Resenha da obra literária, “Memórias de uma Kuvale”, de Aníbal Simões
Decorria o dia 26 de dezembro do ano de 2022, quando li a obra
literária “Memórias de uma Kuvale”, de Aníbal Simões. Trata-se da quinta obra do escritor. É uma
obra com cento e cinquenta e nove páginas, subdividida em oito capítulos. Li o livro em cinco dias
de forma emocionante.
Não só porque venceu do prémio literário, Sagrada Esperança,
edição especial 2022, do centenário de Agostinho Neto, organizado pelo
ministério de Cultura, do Turismo e
Ambiente, patrocinado pelo Banco Caixa Angola. Mas também pelo facto de Aníbal
Simões presentear os seus leitores com uma obra repleta de revelações
do grupo étnico Kuvale. A veia artística, o respeito pelas mulheres, a indignação
contra a miséria, a fome, a seca,
a violência contra as mulheres, o incesto, o abuso sexual contra as crianças e
adolescentes, permitiram ao escritor criar
e trazer ao de cima situações sombrias vivenciadas
por crianças e mulheres dessa comunidade. Neste livro, muitas mulheres são obrigadas a
esconderem-se nas sombras do silêncio para não serem banidas do grupo étnico. E, para obra ser mais profunda, o autor
resolveu usar a técnica autobiográfica como forma de protesto em relação a
certos homens que tratam as mulheres de forma insignificante em todos os
sentidos. E, a meu ver, a empatia foi a cereja no topo do bolo.

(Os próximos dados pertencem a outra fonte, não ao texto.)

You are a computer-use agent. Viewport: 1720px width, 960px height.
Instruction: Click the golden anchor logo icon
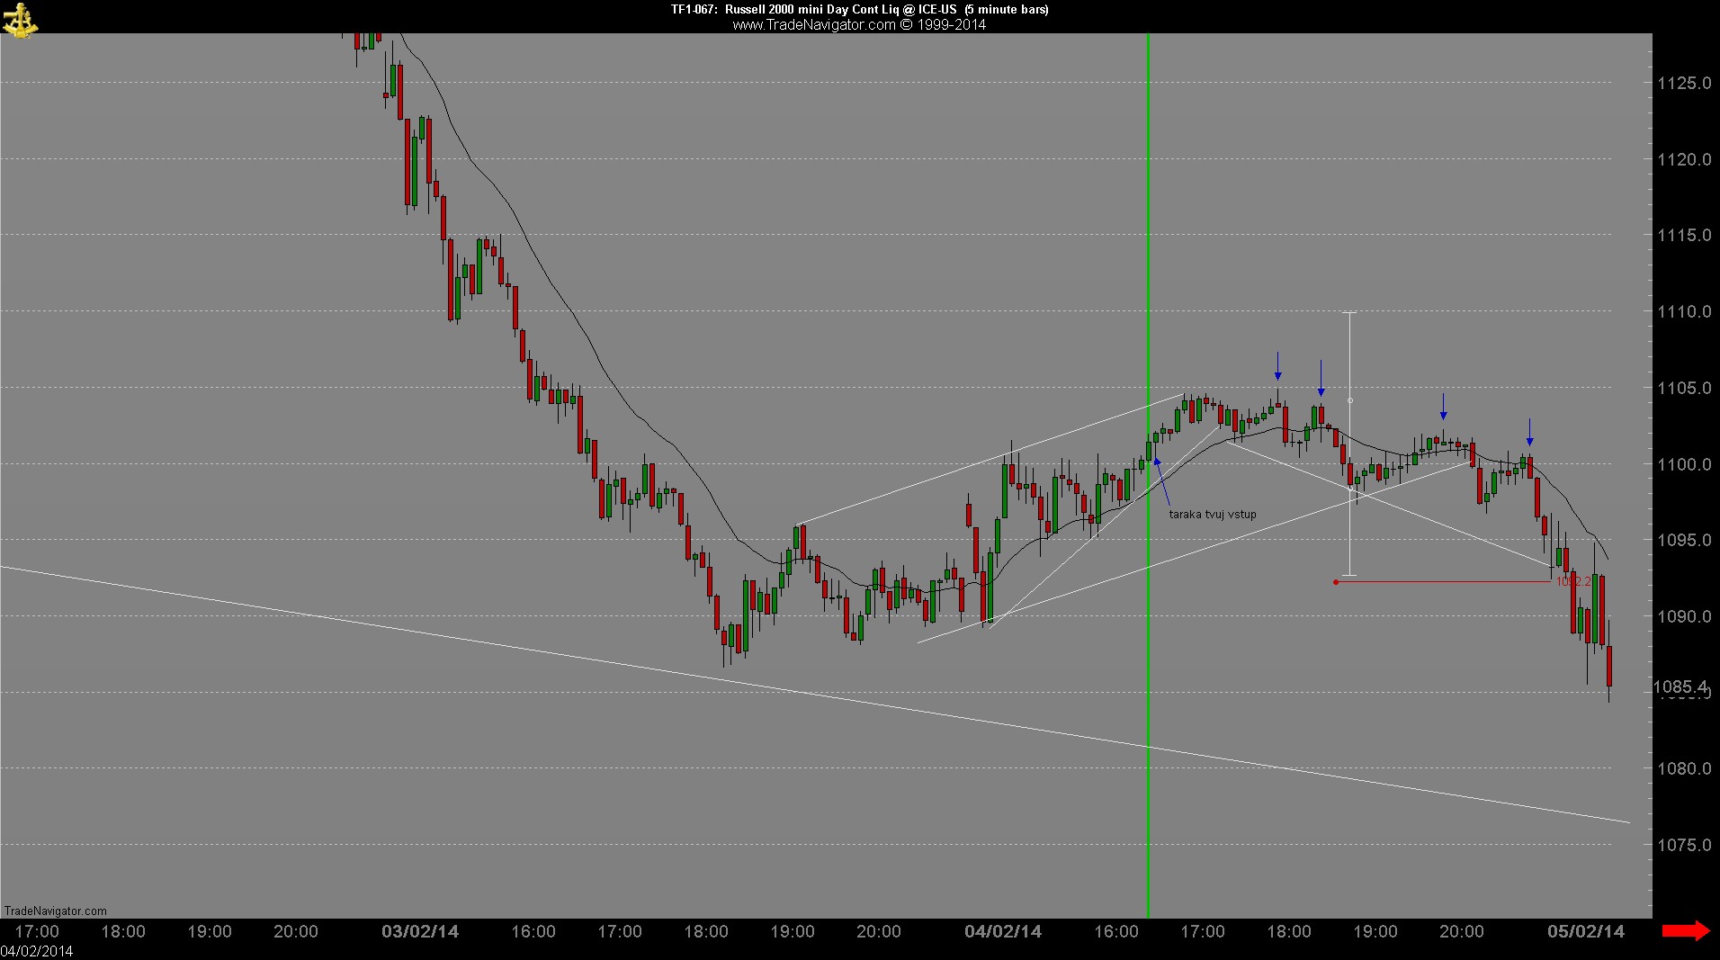pos(19,20)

A obra narra as vivências de
uma kuvale , que dá pelo nome de Pepela,
desde a infância até à fase adulta. O
autor presenteia-nos com várias personagens secundárias como o Pai de Pepela, Kutatu, Namphahesi, primo do primeiro grau, que se tornou o marido da
personagem principal, o tio Ukwacili, amigo e cunhado do pai, a tia Lussinga
uma das mulheres do pai, e, por fim, Omeva, uma das esposas de Namphahesi. A história
decorreu entre a cidade de Moçâmedes,
Namibe, e Humbia, uma localidade do
município da Bibala, entre 1974 a 1992. Dentre os diversos fenómenos sociais, para além dos problemas intrafamiliares, a
personagem também vivenciou momentos de guerra. Este evento descambou para
angústia e medo em relação ao futuro. Para além da vítima sofrer de ansiedade, logo no primeiro capítulo, também sofria de uma crise de identidade. Afirmamos isso pois, Pepela narra que o pai a registou com o nome Maria Conceição das Neves,
em detrimento do seu nome africano, para gozar de algumas benesses do período
colonial.
O pai de Pepela era detentor de uma boa inteligência social, porque no período colonial era uma pessoa rica e influente naquele grupo étnico, dado o número de cabeças de gado bovino que possuía. Pepela frisa que não teve “uma infância nem boa nem má” (p.8) pelos critérios que referenciaremos nos parágrafos seguintes. Verdade seja dita, ao referir que a infância não fora má nem boa, admite que teve vivências negativas como, por exemplo, a de ter de casar -se cedo de mais, e sem o seu consentimento, o ter de estudar às escondidas do marido, a obrigação de ter um filho para ser respeitada pelo marido. Para não falar de outros acontecimentos que, naquela cultura ,são aceites e, que para o direito positivo, constituem um dispositivo de violência contra a mulher. Um outro aspecto a realçar foi o projecto educacional de seu pai. Este permitiu que ela entrasse em contacto com os brancos , com os hábitos e costumes da cidade, não pondo de lado o apoio social que teve pelo facto de ter vivido na casa da tia Lussinga. O pai era uma pessoa ausente por causa dos negócios que tinha fora do grupo e pelo número de mulheres que possuía. No entanto, era o grande suporte social de Pepela. Foi dele o projecto de a mesma estudar na escola colonial, coisa que raramente acontecia entre os Kuvale tradicionais. Para estes, escrever e ler não eram assim tão importante, porque precisavam apenas de desenvolver habilidades para cuidar dos bois.
Em verdade, a formação
académica fez com que a personagem tomasse consciência de que ter relações sexuais com o primo do primeiro
grau, casar-se aos 11 anos com uma pessoa
mais velha , era normal na sua cultura.
Note-se que, no direito positivo, trata-se de um abuso sexual contra a criança. Por outro lado, os sonhos e as opiniões das mulheres não eram
tidas em conta. É o caso da personagem não poder chamar o marido pelo nome, publicamente, sem antes lhe dar o primeiro
filho. Estes são sinais de violência psicológica. A despeito disso, a mesma
começou a ter sentimentos contraditórios, pois não pertencia ao seu sistema cultural nem ao mundo moderno.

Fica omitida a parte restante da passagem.